Principle vs. Pleasure

Thomas Jackson said, “I like liquor—its taste and its effects–and that is just the reason why I never drink it.”

For Jackson, the pleasure of drinking felt dangerous, so to protect himself he never drank. The principle in question is the principle of love. Recovery means replacing pleasure to treat pain with love to manage pain. Savor pleasure when it comes, but don’t use it to manage pain.

Addicting out of desire is a disguised form of relief from pain. Why would you feel a compulsion for destructive pleasure if you felt fulfilled? You may say to yourself you addict for fun. Really, life feels boring, tedious, or unfulfilling, or you otherwise feel a vague “dis-ease” or lack in your life.

It is not to say that pleasure is a bad thing. Everyone engages in pleasurable activities like playing, eating, or having sex. If these activities enhance your life, or at least harm no one, then pleasure for pleasure’s sake is not a problem. Pleasure is actually a gift. Pleasure is one way the Universe rewards us for right action.

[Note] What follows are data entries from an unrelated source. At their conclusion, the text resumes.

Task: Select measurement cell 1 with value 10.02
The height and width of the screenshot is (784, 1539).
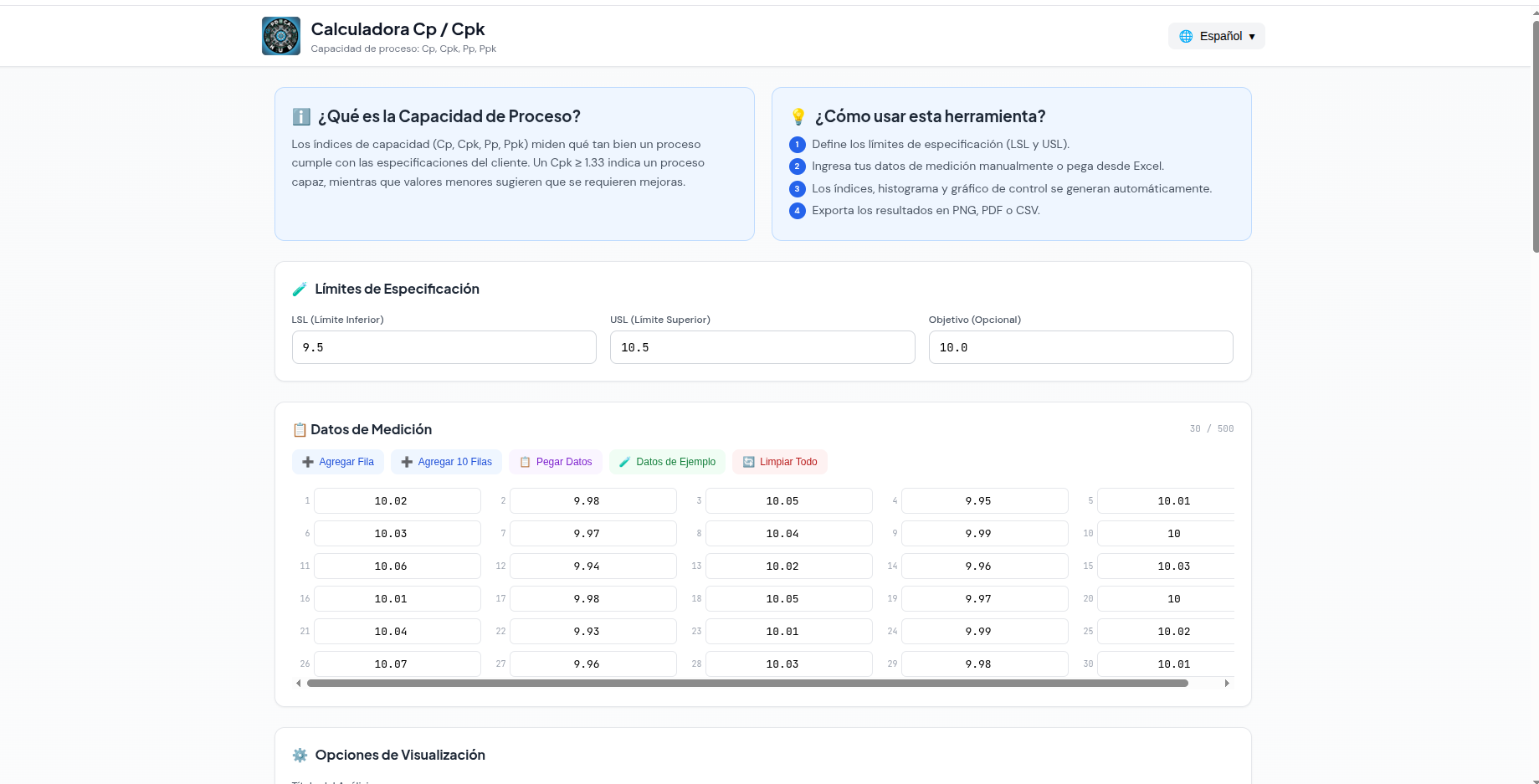Action: [x=398, y=501]
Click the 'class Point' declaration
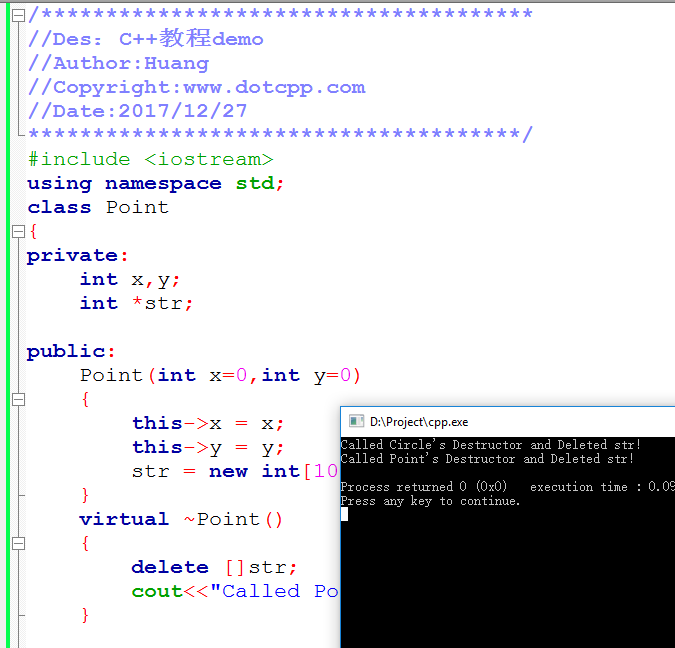The height and width of the screenshot is (648, 675). pyautogui.click(x=98, y=207)
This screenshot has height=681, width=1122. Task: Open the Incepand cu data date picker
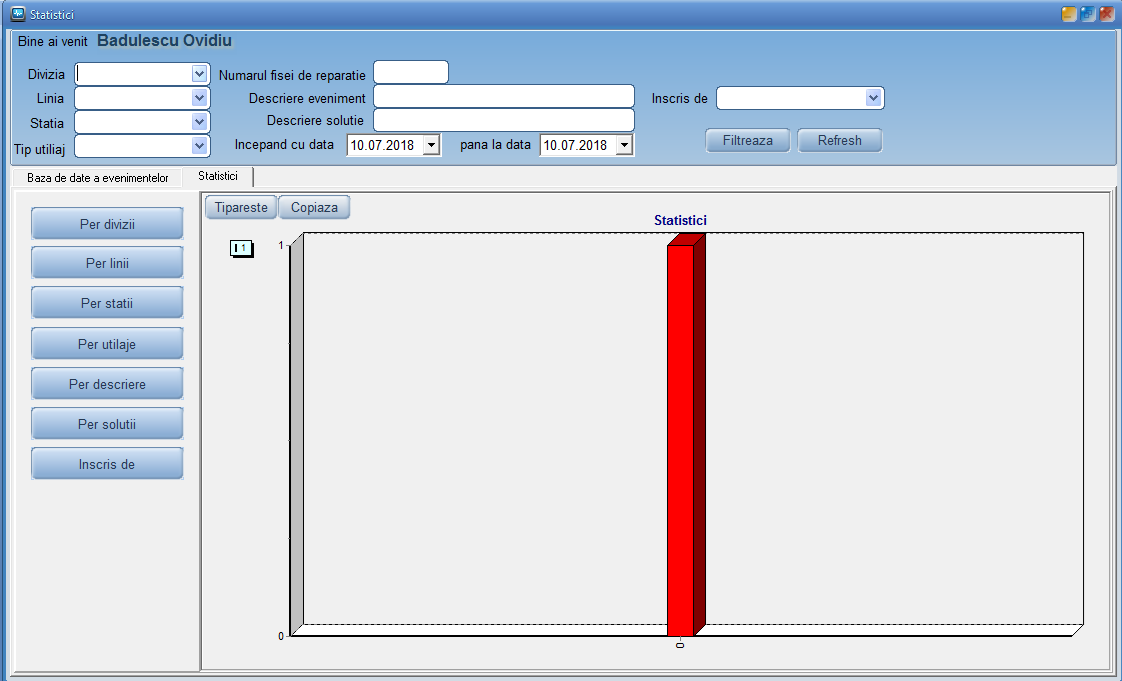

Renounce pursuing pleasure to manage pain, however. If you are living life correctly, including enjoying the moment-by-moment experience of existence, then pleasure will be abundant—you need not seek it through addiction to relieve your pain. There are other pain management solutions other than addicting.

Many people can have an occasional drink or drug, enjoy themselves, and go on with their lives with no compulsion to continue using and with no adverse consequences. They lack addictive vulnerability to these substances. It is only when a compulsion arises to pursue pleasure to manage pain to the detriment of yourself and others that you violate the principle of love. Putting the pursuit of pleasure before self-love causes tremendous suffering for yourself and others. It creates a warehouse of regrets. In the end, you will not look back and savor how many times you addicted.

To commit yourself to the principle of love over pleasure requires that you surrender to the dictates of your conscience. When you are in pain or distress, ask yourself, “What would Love do?” Then listen to the silent wisdom of your conscience. Have the courage to do what you know to be best for you and others. The quality of your recovery is proportional to your submission of your will to your conscience. When you submit, you win. You don’t have to like it. Just do it. Commit to doing the next right thing out of love for yourself and others for a lifetime.

Francis C. Kelley said, “Convictions are the mainsprings of action, the driving powers of life. What a man lives are his convictions.” Make love your conviction as your way of living and managing pain. The principle of love over pleasure requires that you free yourself from yourself. When your pursuit of pleasure to manage pain at all costs enslaves you, you suffer from the karmic consequences of your destructive behavior. Put love before pleasure in managing pain. Your recovery will flourish with love as your guide.